6. Il retient enfin que cette dernière, dont il n’est pas contesté qu’elle se trouve dans une situation de travail de valeur égale aux salariés affectés sur le site de la polyclinique de [Localité 4] auxquels elle se compare, est donc fondée à se prévaloir de l’inégalité de traitement résultant de l’avantage alloué unilatéralement à plusieurs salariés de la polyclinique de [Localité 4] entre 2012 et 2018, sans être justifiée par l’employeur autrement que par une erreur non retenue par la cour, la circonstance que lesdits salariés auraient ensuite perçu ce même avantage pour d’autres motifs qui le justifieraient, ne saurait priver la salariée du droit à percevoir l’élément de rémunération qui lui est dû en application de l’égalité de traitement dès son embauche, l’attribution de la prime à celui qui en a été privé, en raison d’une rupture d’égalité injustifiée étant définitive.

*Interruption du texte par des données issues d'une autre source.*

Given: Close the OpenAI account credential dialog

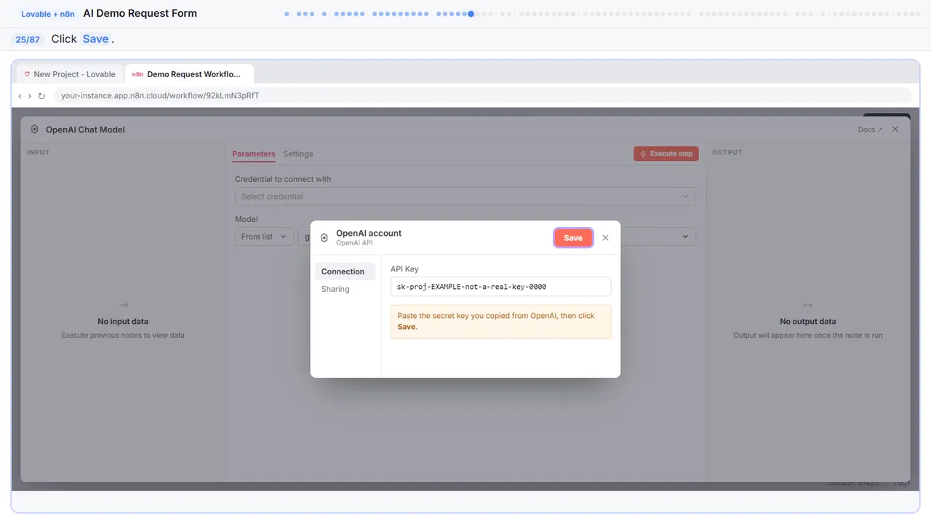Looking at the screenshot, I should [x=605, y=238].
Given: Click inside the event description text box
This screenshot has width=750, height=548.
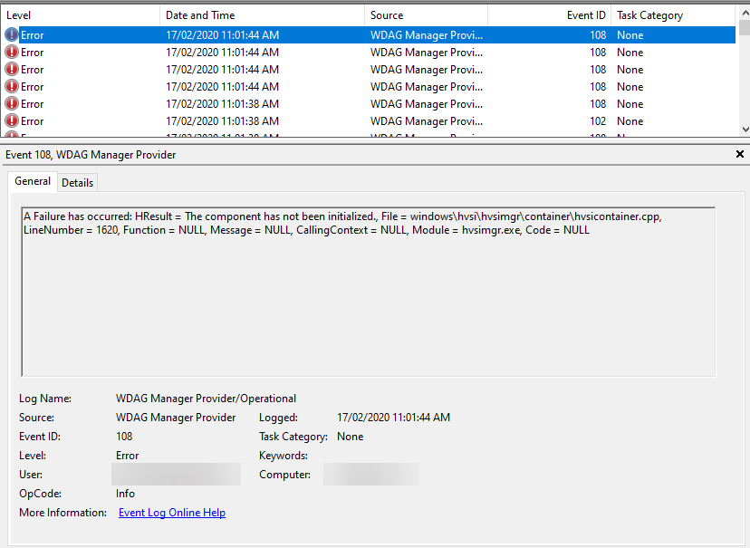Looking at the screenshot, I should pos(368,299).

7. En se déterminant ainsi, alors qu’il résultait de ses constatations que, par jugements du 5 janvier 2015, le conseil de prud’hommes avait fait droit aux demandes en paiement de rappels de primes de treizième mois formées par plusieurs salariés de la polyclinique de [Localité 4] auxquels la salariée se comparait, et que trente-cinq autres salariés avaient obtenu gain de cause par jugements du conseil de prud’hommes du 2 avril 2012 et sans rechercher, ainsi qu’il le lui était demandé, si l’attitude de l’employeur consistant à défendre au fond contre toutes les demandes en rappels de prime de treizième mois formées contre lui et à remettre en cause l’ensemble des décisions judiciaires l’ayant condamné à verser une prime de treizième mois à certains salariés de la polyclinique de [Localité 4] ne suffisait pas à exclure tout engagement unilatéral de sa part de la leur attribuer, la cour d’appel n’a pas donné de base légale à sa décision.